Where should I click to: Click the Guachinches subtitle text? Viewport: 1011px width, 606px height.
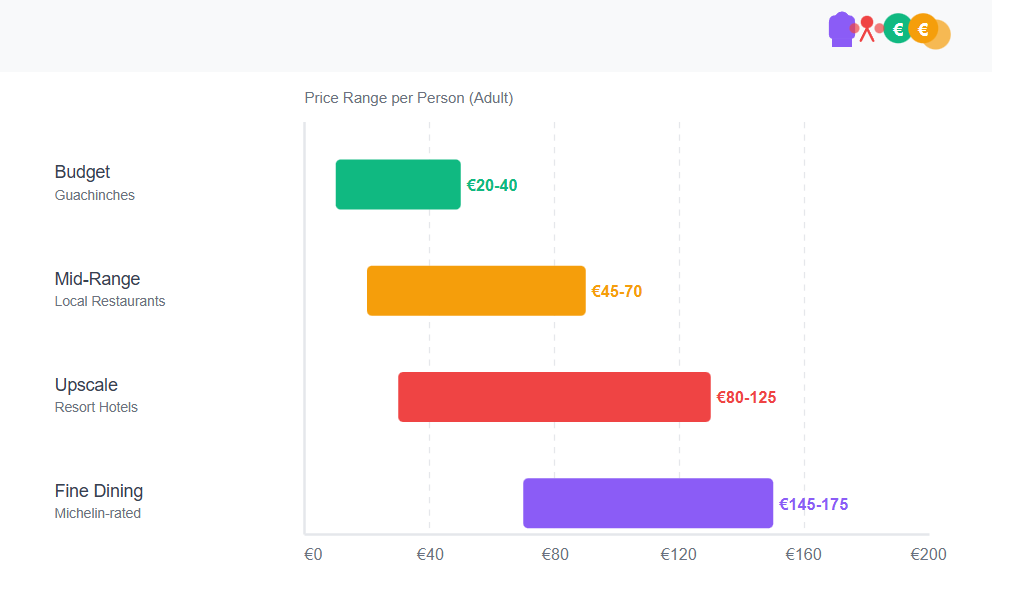point(95,195)
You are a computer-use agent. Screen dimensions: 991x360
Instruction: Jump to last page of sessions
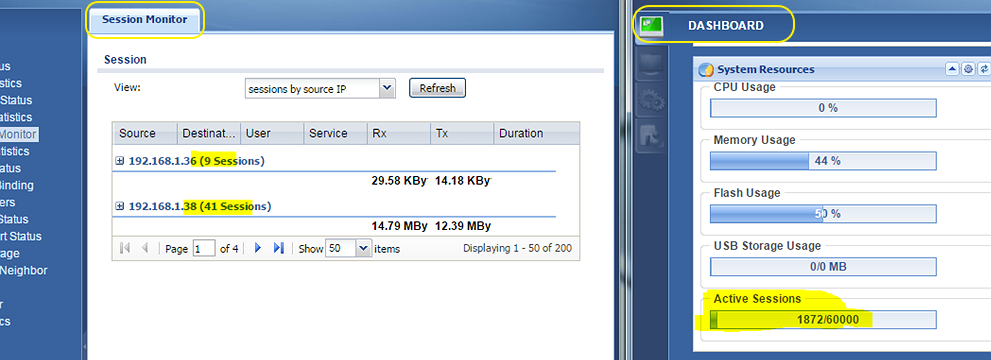[x=278, y=248]
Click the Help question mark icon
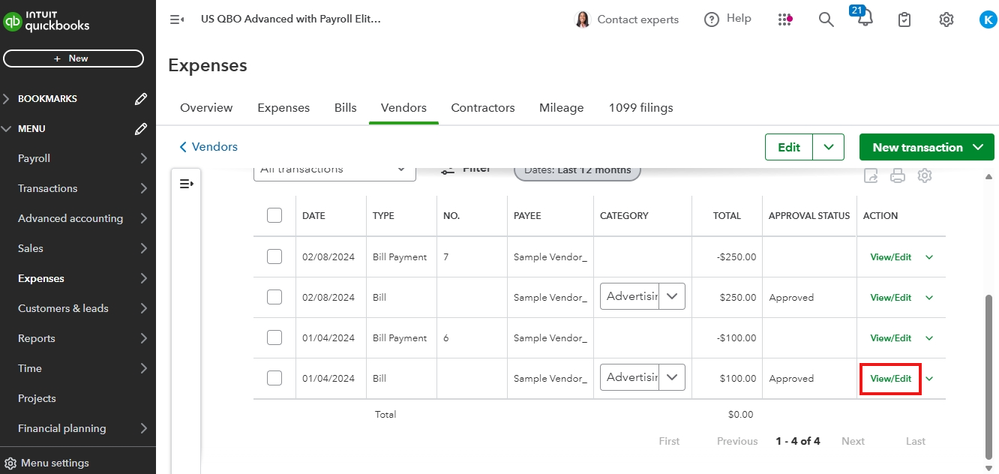Screen dimensions: 999x474 (x=712, y=19)
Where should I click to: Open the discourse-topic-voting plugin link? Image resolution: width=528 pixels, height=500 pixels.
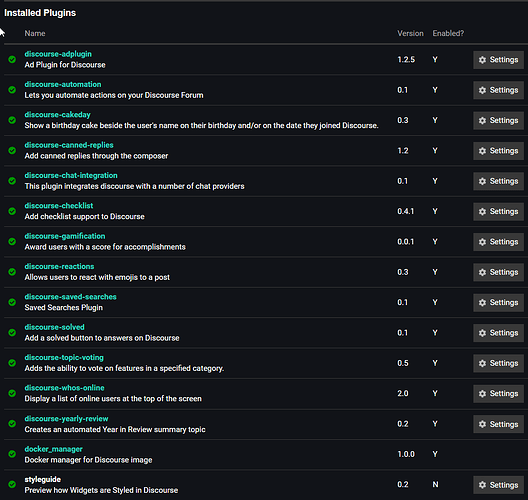(x=64, y=358)
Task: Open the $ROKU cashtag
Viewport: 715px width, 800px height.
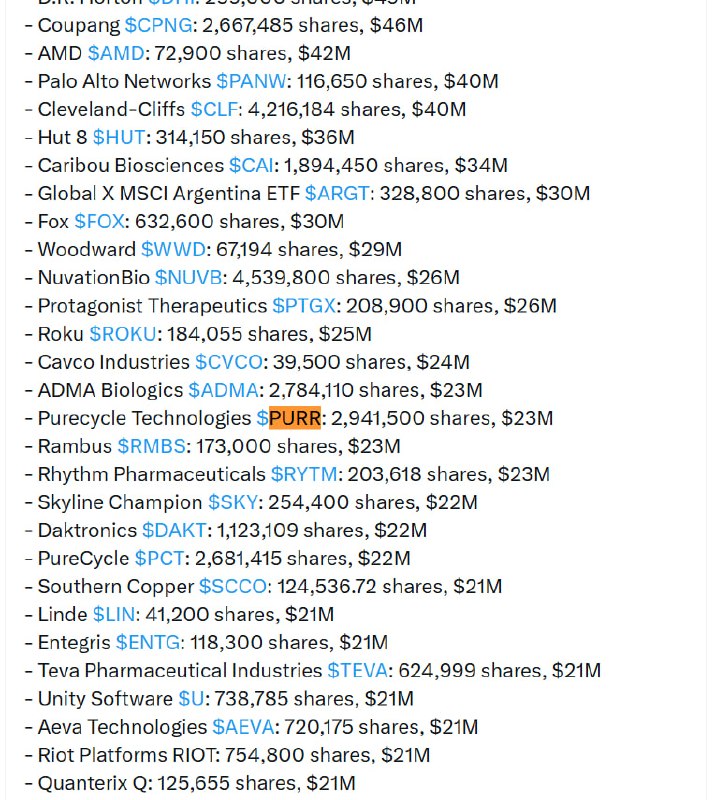Action: click(x=123, y=335)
---*---
→ **Aim of the exercise**: Output every line of the data above without any changes, and leave out the pictures.

→ **Response**:
Where should I click to: Click the Guachinches subtitle text? Viewport: 1011px width, 606px height.
point(95,195)
You are a computer-use agent. Screen dimensions: 991x360
Instruction: Jump to last page of sessions
[x=278, y=248]
Click the Help question mark icon
Screen dimensions: 999x474 (x=712, y=19)
Where should I click to: Open the discourse-topic-voting plugin link? Image resolution: width=528 pixels, height=500 pixels.
(x=64, y=358)
Task: Open the $ROKU cashtag
Viewport: 715px width, 800px height.
Action: click(x=123, y=335)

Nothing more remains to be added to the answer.